[Given task]: Reproduce the lines below word for word, leaving out the pictures.

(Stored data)
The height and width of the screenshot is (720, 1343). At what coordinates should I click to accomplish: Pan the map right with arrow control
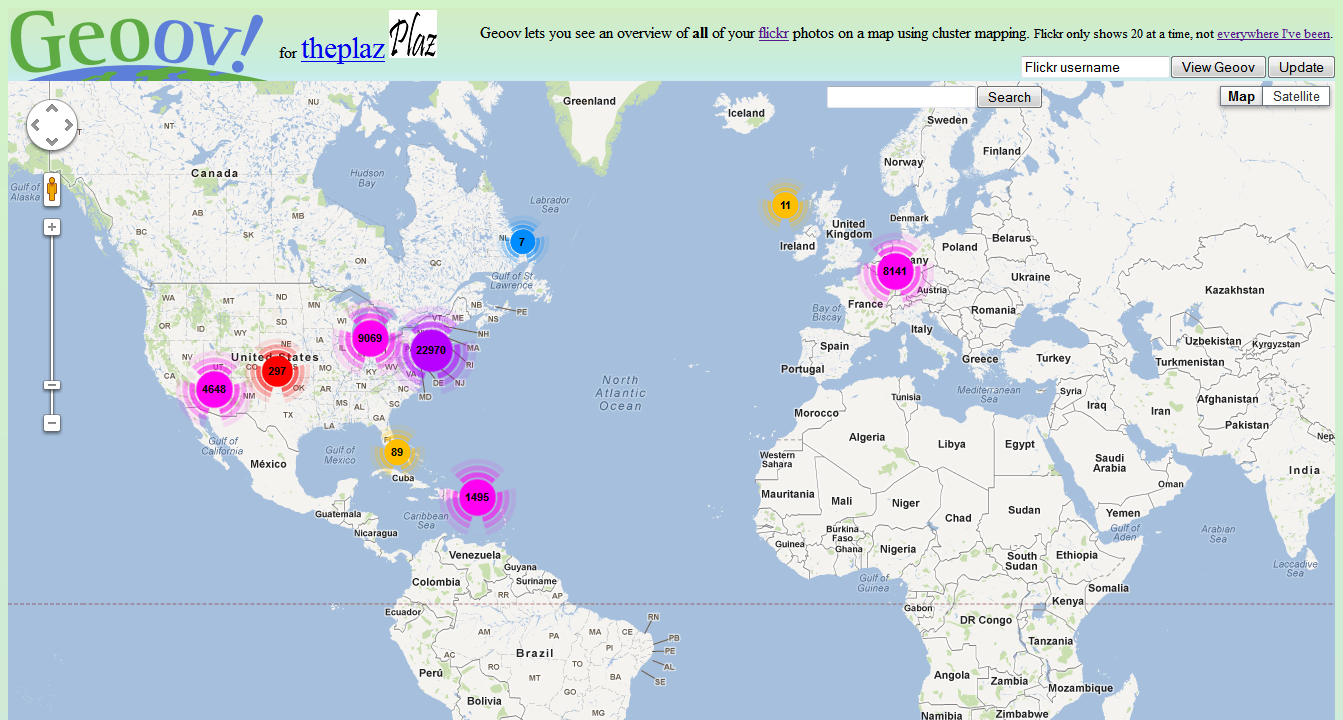click(x=68, y=126)
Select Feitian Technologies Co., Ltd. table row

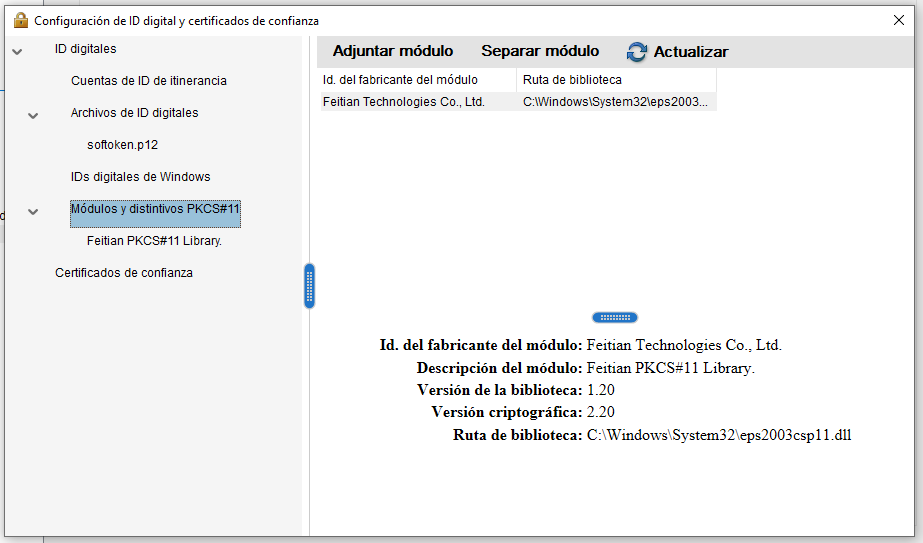[x=403, y=102]
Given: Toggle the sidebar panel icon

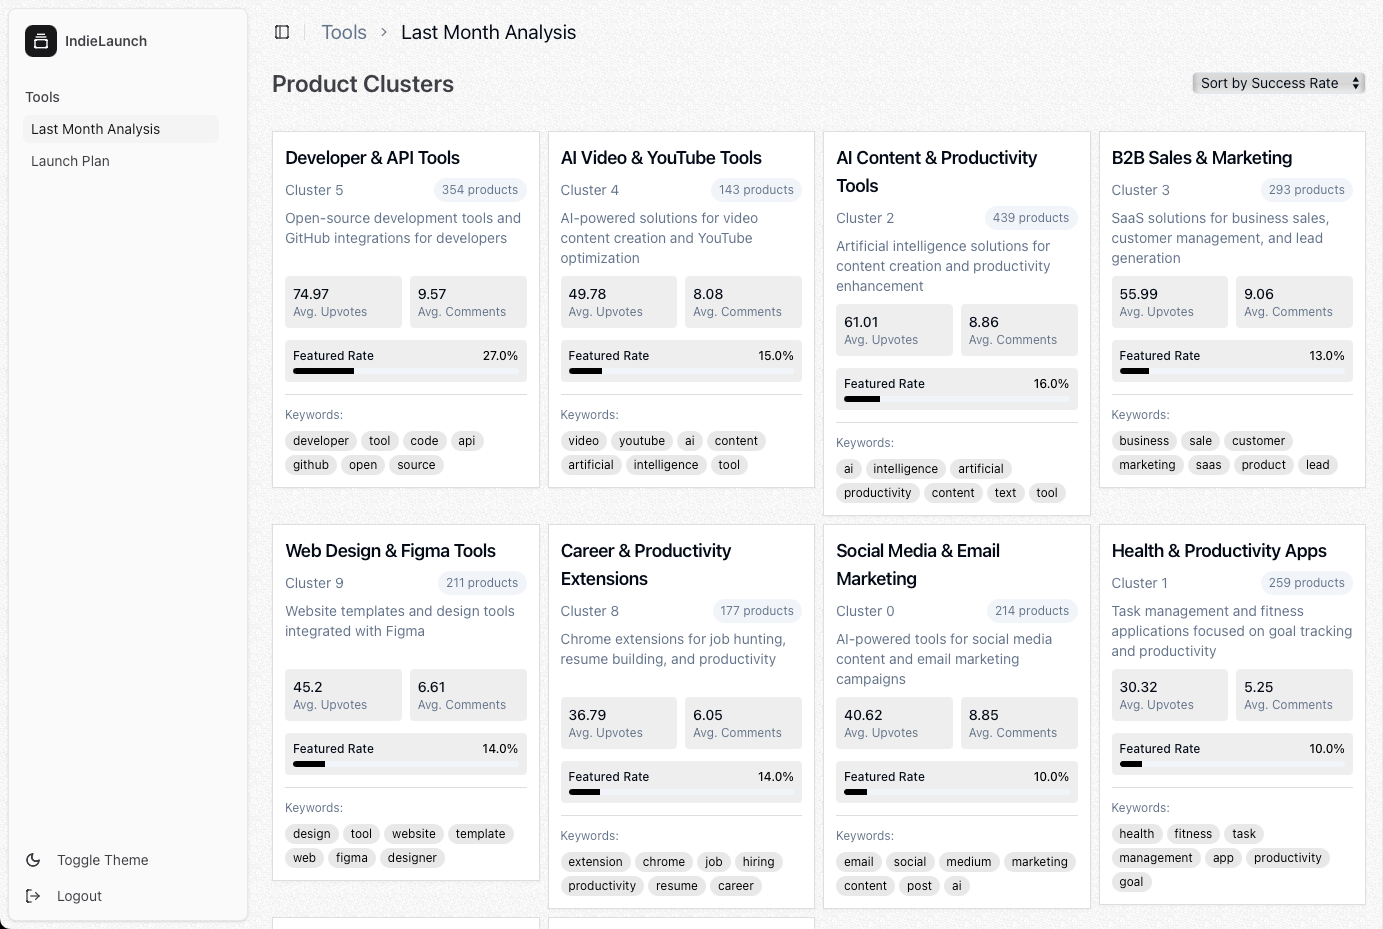Looking at the screenshot, I should (x=282, y=32).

[Correct result]:
The height and width of the screenshot is (720, 1343). At what coordinates should I click to accomplish: Pan the map right with arrow control
click(x=68, y=126)
Select Feitian Technologies Co., Ltd. table row

[x=403, y=102]
Given: Toggle the sidebar panel icon

Looking at the screenshot, I should (x=282, y=32).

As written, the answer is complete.